The Spring offers the best chance of seeing a Hobby hawking for insects and birds. Other birds of prey that can be seen (throughout the year) are Red Kites, Buzzard, Kestrel, Sparrowhawk and Peregrine Falcon.
At this time of year the vegetation and hedgerows surrounding the lake always hold a number of the commoner resident species such as Robins, Blackbirds, Song Thrushes Blue, Great and Long-tailed Tits. The various Warbler species will be in full song including Chiffchaff, Blackcap, Reed Warbler, Cetti’s Warbler, Garden Warbler and Common Whitethroat, most of which spend the winter in Africa. On the lake the resident Great Crested Grebes and Kingfishers will be starting to breed.
Perhaps the quietest time of year for bird watching but the breeding birds are busy raising their young. Look out for Reed Warblers in the reed beds and Kingfishers which are particularly active when they are feeding young in the nest. Easy to see are the noisy Common Terns that nest on the rafts, the Great-crested Grebes with young in tow, while Herons, Cormorants and Little Egrets that breed on the main island will have fledged young. Many birds are very secretive when breeding and ducks such as Tufted Duck may only be seen to be breeding when the ducklings appear behind their mother. More obvious are the larger Canada Geese, Greylag and Egyptian Geese. In more recent years Little Egrets have also bred on the main island, these usually breeding quite late.
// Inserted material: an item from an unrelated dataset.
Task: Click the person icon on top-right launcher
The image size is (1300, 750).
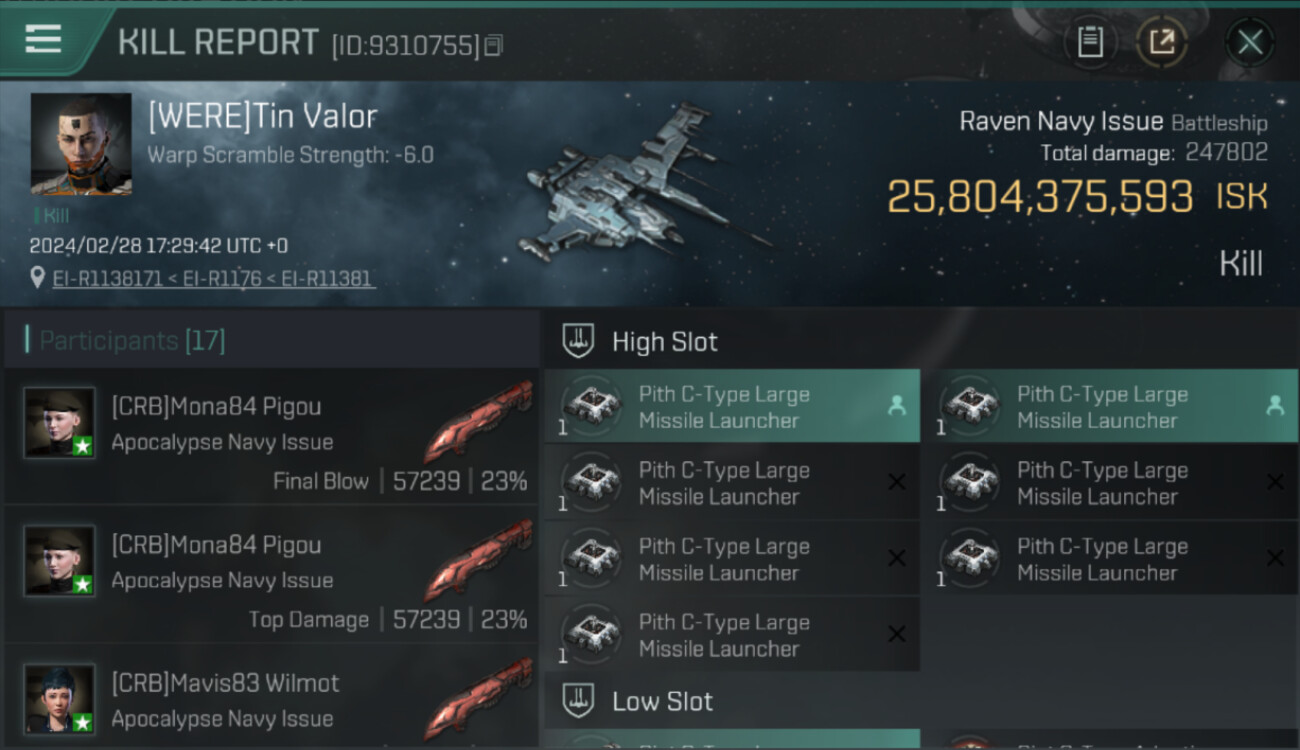Action: point(1275,406)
The return wader passage starts remarkably early (from June), the species seen very much as those seen in the Spring. It is the time of year when almost anything can turn up and local birders will be looking for species such as scarcer waders, Spotted Flycatchers, Yellow Wagtails and even the scarce Pied Flycatcher. The numbers of Swallows and Martins will build up before gradually moving off. The Jackdaw roost on the main island will build up to over 1200 birds (and remain throughout the winter) but you must be there at dusk to see and hear this spectacle. Gulls and Cormorant numbers will also begin to build up and just before winter gets under way Redwings and Fieldfare arrive from Scandinavia and Russia and start to appear in the hedgerows and fields.
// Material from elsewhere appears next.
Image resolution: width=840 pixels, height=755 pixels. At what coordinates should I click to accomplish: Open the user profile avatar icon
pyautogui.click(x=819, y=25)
This is one of the more interesting times to visit as wildfowl and gulls numbers are high. Throughout the winter you can expect to find good numbers of the commoner ducks including Wigeon, Teal, Gadwall, Shoveler, Pochard and Tufted Duck. There is also a chance of seeing Goldeneye and Goosander. Great Crested Grebes are present all year and high numbers can sometimes be seen in Winter. The elusive Kingfisher is also present all year but may move to the Thames if the lake is frozen (a rare event these days!). Large numbers of gulls of the five common species are often present on the lake, with the peak being the last hour or two before dusk as they come in to roost. Some of these birds are fitted with colour rings which allow us to determine where they have come from and this is often from places as far afield as Germany, Holland, Denmark, Norway, and Poland.
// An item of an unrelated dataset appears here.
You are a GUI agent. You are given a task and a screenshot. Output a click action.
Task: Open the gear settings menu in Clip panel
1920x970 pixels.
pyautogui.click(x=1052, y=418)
The site does hold few wading birds during the winter, these being the easy to see Lapwings and Snipe that are often out of sight in the reeds. Jack Snipe may be present but are usually very hard to see. There is however always the chance of a seeing a Water Rail along the edge of the reeds.
Apart from our resident species, small birds that may be present around the trees and hedgerows in winter are such things as Redwings and Fieldfare, both being Thrush species from Northern Europe. The odd Chiffchaff or Goldcrest may also be seen or heard, quite often in the trees alongside the Thames Water site.
By January species such as Grey Herons and Cormorants will have returned to their nests to start their long breeding cycle all over again.